[Stored items]

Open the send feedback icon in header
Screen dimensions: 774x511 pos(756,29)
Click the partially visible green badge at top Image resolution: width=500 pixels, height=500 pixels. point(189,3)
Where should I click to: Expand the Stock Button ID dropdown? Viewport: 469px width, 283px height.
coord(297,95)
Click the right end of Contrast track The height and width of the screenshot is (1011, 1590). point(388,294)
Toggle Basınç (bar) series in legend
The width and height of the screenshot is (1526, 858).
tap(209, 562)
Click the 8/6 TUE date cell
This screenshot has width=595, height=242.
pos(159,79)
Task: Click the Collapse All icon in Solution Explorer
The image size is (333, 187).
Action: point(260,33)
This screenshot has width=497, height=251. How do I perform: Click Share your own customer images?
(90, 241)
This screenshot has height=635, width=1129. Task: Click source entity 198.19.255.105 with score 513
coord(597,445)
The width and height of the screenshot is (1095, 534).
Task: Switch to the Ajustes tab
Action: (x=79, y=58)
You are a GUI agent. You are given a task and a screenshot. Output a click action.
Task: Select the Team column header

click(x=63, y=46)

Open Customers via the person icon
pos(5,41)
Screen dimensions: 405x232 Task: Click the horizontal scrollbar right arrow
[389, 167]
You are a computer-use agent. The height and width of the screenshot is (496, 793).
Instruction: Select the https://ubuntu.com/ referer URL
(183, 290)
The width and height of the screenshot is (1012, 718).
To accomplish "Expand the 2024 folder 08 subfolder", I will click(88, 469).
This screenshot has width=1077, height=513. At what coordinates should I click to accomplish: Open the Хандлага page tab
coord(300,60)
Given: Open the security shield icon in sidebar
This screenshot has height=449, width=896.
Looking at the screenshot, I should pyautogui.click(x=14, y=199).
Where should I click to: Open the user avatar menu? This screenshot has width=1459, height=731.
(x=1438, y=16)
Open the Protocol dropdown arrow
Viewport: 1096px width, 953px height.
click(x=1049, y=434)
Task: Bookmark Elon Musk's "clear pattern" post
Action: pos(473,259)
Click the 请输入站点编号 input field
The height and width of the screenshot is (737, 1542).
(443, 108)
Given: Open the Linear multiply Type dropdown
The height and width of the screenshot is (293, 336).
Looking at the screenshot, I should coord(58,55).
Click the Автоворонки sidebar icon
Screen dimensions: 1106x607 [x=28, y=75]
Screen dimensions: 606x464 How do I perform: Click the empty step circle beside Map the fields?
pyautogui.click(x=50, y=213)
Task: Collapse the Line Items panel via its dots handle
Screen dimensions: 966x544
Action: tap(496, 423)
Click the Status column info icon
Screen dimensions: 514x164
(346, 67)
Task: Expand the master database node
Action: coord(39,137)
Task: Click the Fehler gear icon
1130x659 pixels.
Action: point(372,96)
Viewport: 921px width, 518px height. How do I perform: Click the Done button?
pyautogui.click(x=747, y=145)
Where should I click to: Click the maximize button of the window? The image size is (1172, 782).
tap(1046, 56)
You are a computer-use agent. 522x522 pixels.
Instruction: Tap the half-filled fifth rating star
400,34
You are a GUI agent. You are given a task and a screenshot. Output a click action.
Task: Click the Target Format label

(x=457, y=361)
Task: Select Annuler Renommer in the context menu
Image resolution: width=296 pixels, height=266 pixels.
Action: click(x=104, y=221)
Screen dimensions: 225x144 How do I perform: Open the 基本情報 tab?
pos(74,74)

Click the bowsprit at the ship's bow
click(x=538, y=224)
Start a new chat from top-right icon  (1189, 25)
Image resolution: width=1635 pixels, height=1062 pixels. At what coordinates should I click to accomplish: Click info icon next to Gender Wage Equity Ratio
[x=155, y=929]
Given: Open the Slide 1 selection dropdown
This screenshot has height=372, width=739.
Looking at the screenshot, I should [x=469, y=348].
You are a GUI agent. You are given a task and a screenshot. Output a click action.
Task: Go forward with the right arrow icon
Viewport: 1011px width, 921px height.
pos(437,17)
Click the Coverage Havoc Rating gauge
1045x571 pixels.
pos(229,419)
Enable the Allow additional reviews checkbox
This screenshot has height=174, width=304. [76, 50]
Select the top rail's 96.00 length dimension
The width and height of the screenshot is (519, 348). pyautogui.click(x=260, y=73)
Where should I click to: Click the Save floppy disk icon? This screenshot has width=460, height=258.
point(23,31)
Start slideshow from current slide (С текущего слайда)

**What is needed**
Rewrite the lines above as a numbered list, starting at the line containing "This screenshot has width=1077, height=513." and ending at the line containing "Looking at the screenshot, I should coord(58,55).", leaving out blank lines.

**Output below**
1. This screenshot has width=1077, height=513. At what coordinates should I click to accomplish: Open the Хандлага page tab
2. coord(300,60)
3. Given: Open the security shield icon in sidebar
4. This screenshot has height=449, width=896.
5. Looking at the screenshot, I should pyautogui.click(x=14, y=199).
6. Where should I click to: Open the user avatar menu? This screenshot has width=1459, height=731.
7. (x=1438, y=16)
8. Open the Protocol dropdown arrow
9. Viewport: 1096px width, 953px height.
10. click(x=1049, y=434)
11. Task: Bookmark Elon Musk's "clear pattern" post
12. Action: pos(473,259)
13. Click the 请输入站点编号 input field
14. The height and width of the screenshot is (737, 1542).
15. (443, 108)
16. Given: Open the Linear multiply Type dropdown
17. The height and width of the screenshot is (293, 336).
18. Looking at the screenshot, I should coord(58,55).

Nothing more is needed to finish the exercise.